Non-profit citizen science organization Paleo Quest is very excited to partner with SciStarter at the USA Science and Engineering Festival (Hall DE, Booth Number 5337). Paleo Quest researcher John Nance will share marine fossils that are up to 25 million years old with attendees. Each fossil that will be on display was collected by the non-profit’s founders Aaron Alford and Jason Osborne while scuba diving in murky swamp rivers with swift currents and black water conditions along the coast of the Chesapeake Bay. Show John how excited you are about science and our prehistoric past by asking as many questions as you can, and you may walk away with your very own fossil to add to your personal collection.
Paleo Quest will also be at the Scientific American booth where attendees can participate in our citizen science program SharkFinder. Use Zeiss microscopes to search for microfossils in 19-million-year-old marine deposits and see if you can discover a first occurrence of a species or even a new species all together. SharkFinder was recognized by the White House Office of Science and Technology Policy last year as one of the top citizen science programs in the country.
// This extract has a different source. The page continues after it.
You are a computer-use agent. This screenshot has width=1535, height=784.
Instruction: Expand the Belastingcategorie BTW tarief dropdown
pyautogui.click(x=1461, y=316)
Paleo Quest fulfills its mandate through exploration and scientific collaboration, by discovering and recovering fossil specimens, including underwater (scuba) excavations, advancing the understanding of stratigraphy, and by donating materials of scientific significance to museums and universities. The organization donates fossils and fossil-bearing matrix as educational materials to elementary through college level institutions that go to support their science curriculum. This in turn promotes literacy in the earth and paleontological sciences at all academic levels, and collaborative publications of notable findings for the broader research community at a professional level.